--- Work to do ---
Switch every "screenshot" in the records to "screen capture" and write the records out again with nothing else changed. Leave the pictures out of your answer.

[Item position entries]
┏━━
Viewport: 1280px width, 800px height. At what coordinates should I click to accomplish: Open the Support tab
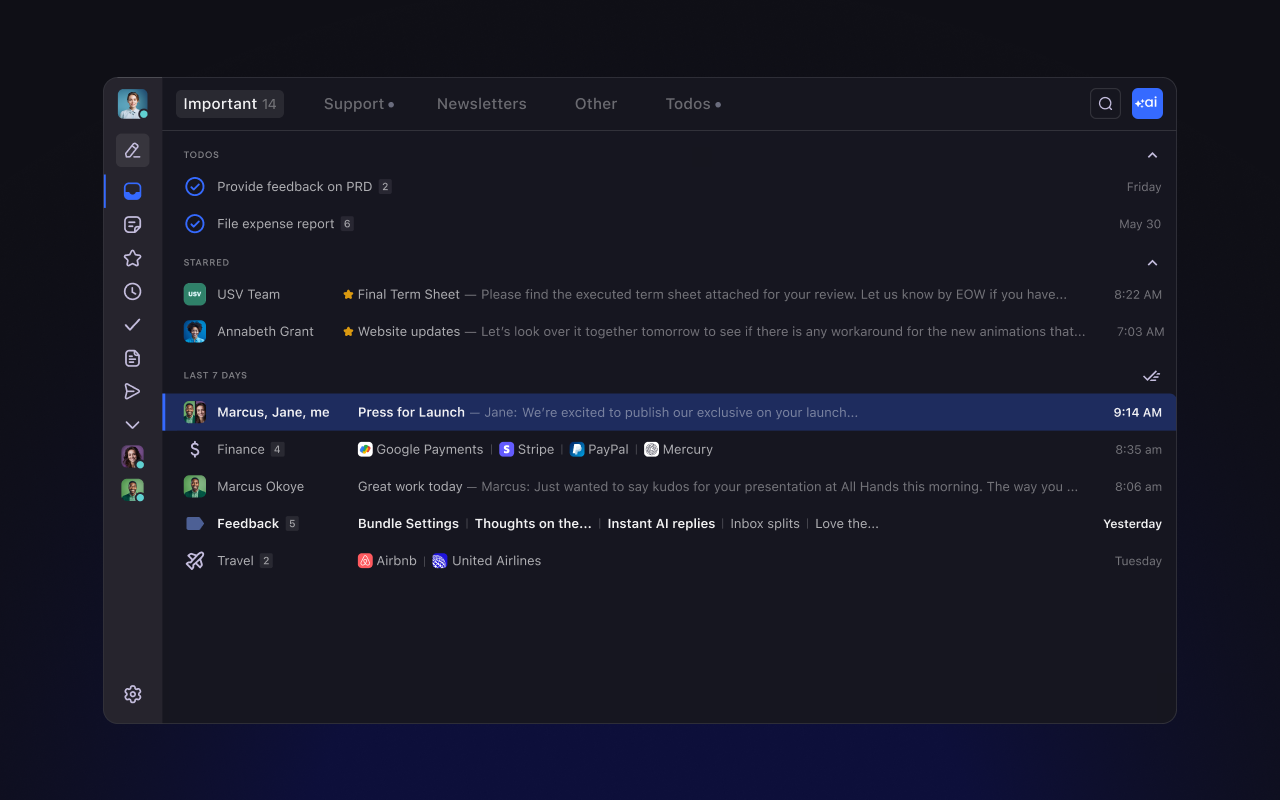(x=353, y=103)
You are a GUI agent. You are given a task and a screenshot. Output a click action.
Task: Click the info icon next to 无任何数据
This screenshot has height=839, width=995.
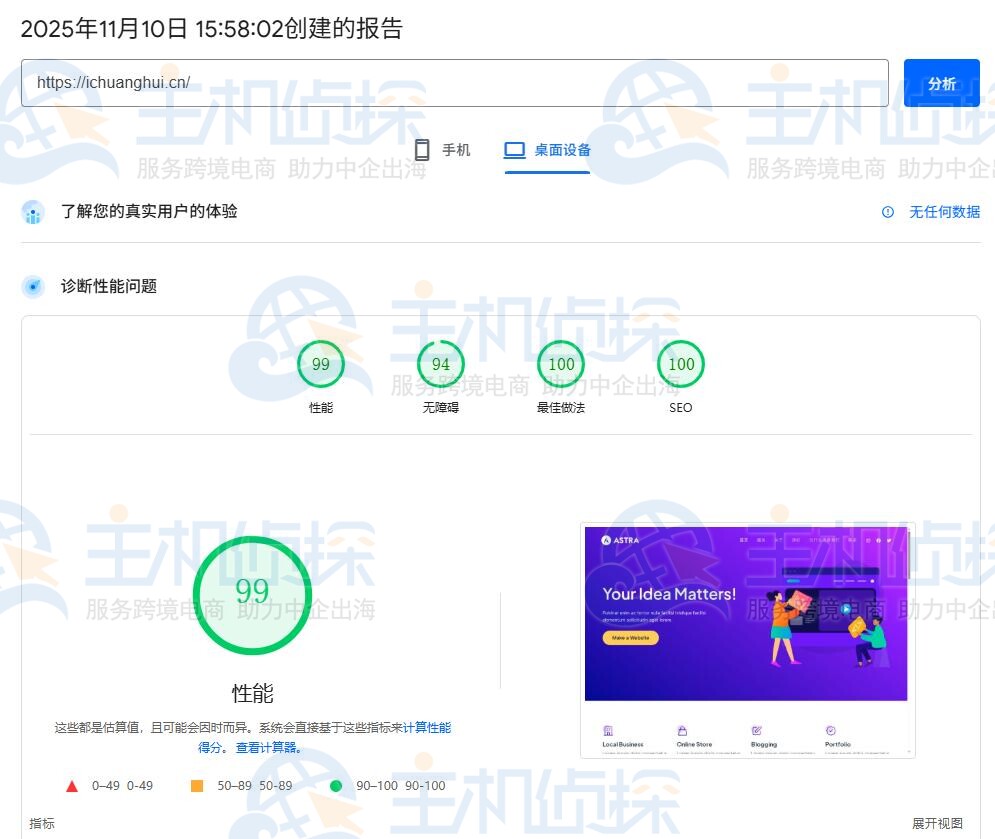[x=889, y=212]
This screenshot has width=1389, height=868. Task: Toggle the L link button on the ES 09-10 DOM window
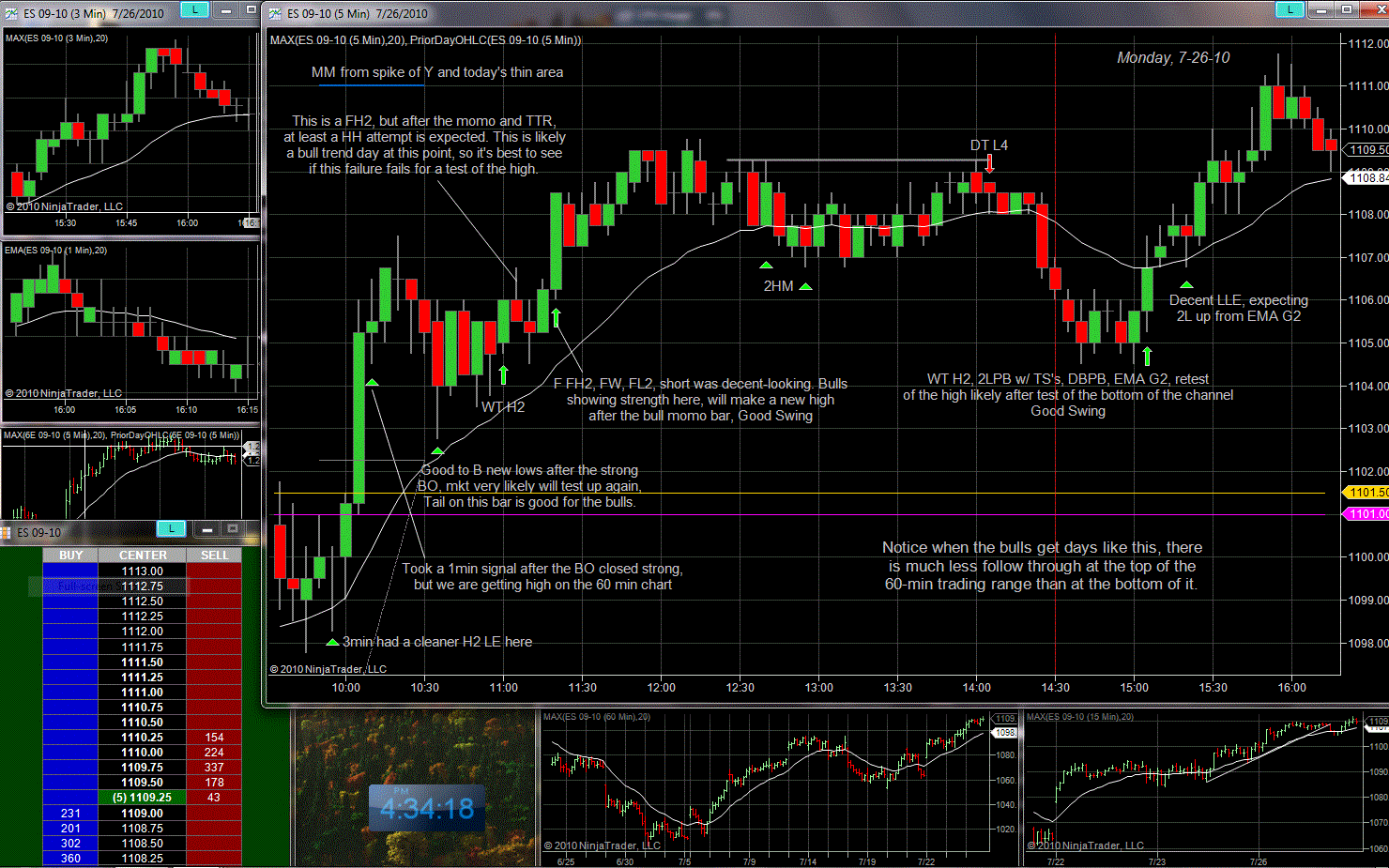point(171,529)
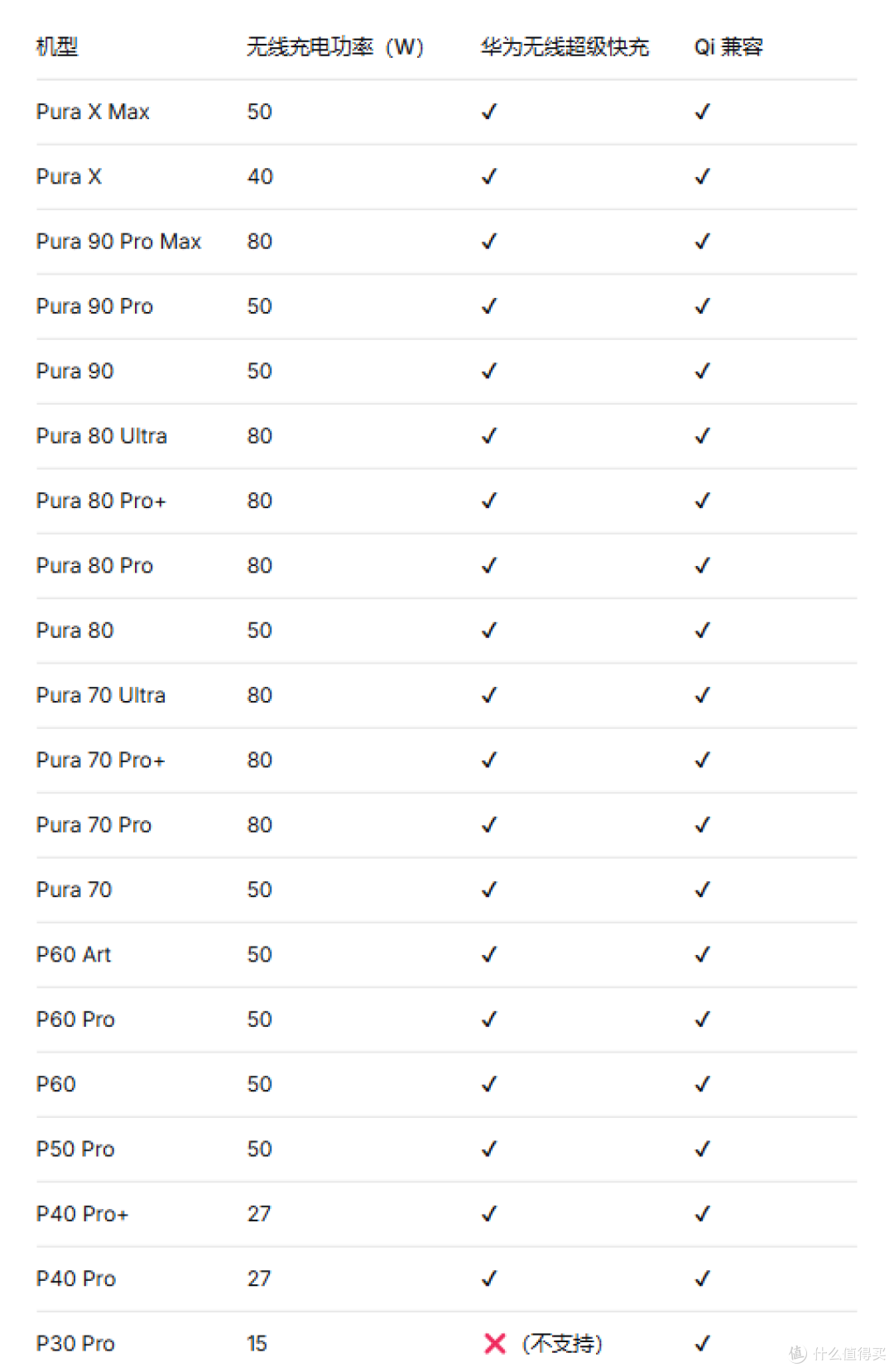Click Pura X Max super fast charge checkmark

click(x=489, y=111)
┗━━
--- Answer for the task ---
Viewport: 1280px width, 800px height. At what coordinates should I click to accomplish: Open the Support tab
(x=353, y=103)
You are a GUI agent. You are given a task and a screen capture. Output a click action.
Task: Click the info icon next to 无任何数据
This screen capture has height=839, width=995.
[x=889, y=212]
This screen capture has width=1389, height=868. Task: Toggle the L link button on the ES 09-10 DOM window
point(171,529)
Click Pura X Max super fast charge checkmark

click(x=489, y=111)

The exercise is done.